No matter where I am in this world, I am not safe. Even if I am absolutely assured that I will not be a victim of any kind of crime, I will still have that voice in the back of my head whispering warnings to always look over my shoulder. When will I see a world where I can walk the streets of our cities without being stripped naked by the eyes of that man I’m passing by? When will I be able to wait by the bus stop without having demeaning words and demands being thrown at me by those complete strangers? Will I ever be able to sit on the train with my heart beating at a normal pace when a drunk approaches me to ask my name? It seems like the questions that matter are the ones that are left blank.

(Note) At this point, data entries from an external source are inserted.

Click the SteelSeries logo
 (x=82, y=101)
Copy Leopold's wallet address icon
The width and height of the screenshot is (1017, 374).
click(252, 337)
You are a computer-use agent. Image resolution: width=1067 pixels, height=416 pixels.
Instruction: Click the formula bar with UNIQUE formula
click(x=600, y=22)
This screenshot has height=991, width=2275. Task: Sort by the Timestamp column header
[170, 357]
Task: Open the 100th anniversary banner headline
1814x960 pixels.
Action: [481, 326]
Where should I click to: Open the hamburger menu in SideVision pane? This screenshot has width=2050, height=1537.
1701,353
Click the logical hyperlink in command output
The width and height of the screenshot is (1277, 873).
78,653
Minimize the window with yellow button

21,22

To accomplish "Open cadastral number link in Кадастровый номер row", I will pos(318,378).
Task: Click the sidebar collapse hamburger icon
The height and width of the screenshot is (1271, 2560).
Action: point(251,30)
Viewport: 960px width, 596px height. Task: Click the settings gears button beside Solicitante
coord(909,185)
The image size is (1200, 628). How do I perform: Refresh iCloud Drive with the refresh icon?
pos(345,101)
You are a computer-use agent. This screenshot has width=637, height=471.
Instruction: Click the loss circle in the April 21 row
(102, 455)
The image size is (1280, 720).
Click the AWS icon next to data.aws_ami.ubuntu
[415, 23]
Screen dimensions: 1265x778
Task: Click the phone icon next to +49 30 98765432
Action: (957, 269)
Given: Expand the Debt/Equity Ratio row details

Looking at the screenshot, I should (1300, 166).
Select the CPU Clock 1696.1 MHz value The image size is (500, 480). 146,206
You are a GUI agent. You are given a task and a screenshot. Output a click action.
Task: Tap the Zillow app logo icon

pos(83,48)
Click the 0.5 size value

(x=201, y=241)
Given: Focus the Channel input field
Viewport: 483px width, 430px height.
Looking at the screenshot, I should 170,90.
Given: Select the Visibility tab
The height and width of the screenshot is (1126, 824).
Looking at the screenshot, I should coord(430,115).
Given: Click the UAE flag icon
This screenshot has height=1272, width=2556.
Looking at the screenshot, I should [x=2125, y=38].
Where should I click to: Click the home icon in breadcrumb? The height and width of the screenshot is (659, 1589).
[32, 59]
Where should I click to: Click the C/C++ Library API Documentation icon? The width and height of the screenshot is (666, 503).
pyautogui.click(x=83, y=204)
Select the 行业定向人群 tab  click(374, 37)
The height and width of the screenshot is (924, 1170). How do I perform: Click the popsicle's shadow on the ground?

I was born and raised in a society that—till today—thrives on the dominance of the patriarchy. Fortunately, my liberal family background and ideals shielded me from the injections of inequality and slow plunge of self-worth. When I was exposed to Claremont’s system of beliefs and overriding emphasis on equality and other basic humanitarian foundations, I looked back in dismay.
I felt cheated by my society, school, and other institutions that were partially responsible in building me up as a strong, self-reliant woman. I dug deeper into some of their “wisdoms” and saw how they cloaked one gender in royalty and completely neglected the other. Women were taught to not get raped, to not “ask for it,” to suppress themselves in order to avoid the cravings of sexually deprived, uneducated men. We were practically pieces of meat in the eyes of the older and “wiser.”
Thus, after walking into the little haven of Claremont and, in the bigger picture, the universally emphasised paradise—America—I was amazed at how many similarities we faced. The rooted ideals of the previous generations still remained, but individuals were actually aware of the injustices they created and advocated change. I went wide-eyed and gained inspiration watching people stand up for their own beliefs and other peoples’ rights, yet I found that my basic insecurities were resonated all around.
Unfortunately, this isn’t a piece that aims to propose solutions and resolutions. I simply want to express my observations. No matter where you are, you are not alone. This may not necessarily be a good thing, but it starts here. I didn’t know I was hiding until I started to find myself. After all, you can always be the single voice above the noise.